In a statement, Hong Kong Exchanges and Clearing (HKEX) said the proposed deal would "create a world-leading market infrastructure group with a global footprint", and would connect established financial markets in the West with emerging markets in the East.

It also said the deal would "reinforce Hong Kong's position as the key connection between mainland China, Asia and the rest of the world". Customers of the combined group would have access to markets in Hong Kong, London, Milan and mainland China.

“We believe a combination of HKEX and LSEG represents a highly compelling strategic opportunity to create a global market infrastructure group, bringing together the largest and most significant financial centres in Asia and Europe," said Laura Cha, chairman of HKEX.

"Following early engagement with LSEG, we look forward to working in detail with the LSEG Board to demonstrate that this transaction is in the best interests of all stakeholders, investors and both businesses."

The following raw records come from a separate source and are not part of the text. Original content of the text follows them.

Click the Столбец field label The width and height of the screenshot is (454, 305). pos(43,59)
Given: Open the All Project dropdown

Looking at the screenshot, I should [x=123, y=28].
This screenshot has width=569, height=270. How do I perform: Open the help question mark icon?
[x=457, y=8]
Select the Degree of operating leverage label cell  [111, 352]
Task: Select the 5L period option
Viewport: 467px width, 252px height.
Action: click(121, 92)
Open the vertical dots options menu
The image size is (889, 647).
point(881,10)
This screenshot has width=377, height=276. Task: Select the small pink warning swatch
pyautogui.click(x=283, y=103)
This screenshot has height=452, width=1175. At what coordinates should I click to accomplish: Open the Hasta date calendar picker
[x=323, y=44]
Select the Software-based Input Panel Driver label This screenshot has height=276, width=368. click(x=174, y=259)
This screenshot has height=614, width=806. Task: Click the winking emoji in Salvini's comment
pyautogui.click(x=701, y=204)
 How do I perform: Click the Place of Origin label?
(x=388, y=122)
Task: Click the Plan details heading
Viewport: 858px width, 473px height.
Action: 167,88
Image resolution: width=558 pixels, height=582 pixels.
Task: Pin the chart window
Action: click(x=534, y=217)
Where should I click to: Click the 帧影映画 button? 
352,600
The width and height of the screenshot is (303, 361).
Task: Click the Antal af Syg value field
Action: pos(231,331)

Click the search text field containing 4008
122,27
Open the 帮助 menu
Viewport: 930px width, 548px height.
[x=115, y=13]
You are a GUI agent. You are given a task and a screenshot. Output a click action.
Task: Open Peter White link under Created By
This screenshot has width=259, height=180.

The bid, a mix of cash and shares, equates to around £83.61 per share for London Stock Exchange's shares, a 22.9 per cent premium on London Stock Exchange's closing price on Tuesday.

London Stock Exchange's shares jumped by 6 per cent on news of the takeover and were trading at £72.04 at 6.08pm UAE time on Wednesday.

The London Stock Exchange last month announced its own plan to acquire Refinitiv, the former financial and risk business of Thomson Reuters, in a $27bn deal.

However, HKEX said in its offer to LSEG's shareholders that a deal was dependent on its Refinitiv offer not proceeding.

Three years ago, London Stock Exchange agreed a "merger of equals" with Germany's Deutsche Bourse in a €29bn deal in an attempt to create a European markets powerhouse. The merger was announced before Britain voted to withdraw from the European Union, but the deal was scuppered by the EU a year later due to competition concerns.

A Bloomberg Intelligence note on HKEX's bid for the LSEG stated that if it were to succeed, it would create the world's largest exchange, leapfrogging the Chicago Mercantile Exchange which is home to much of the world's futures and options trading.  It also said a deal between the two exchanges would be less likely to face the kind of regulatory hurdles that eventually scuppered the merger with Deutsche Bourse.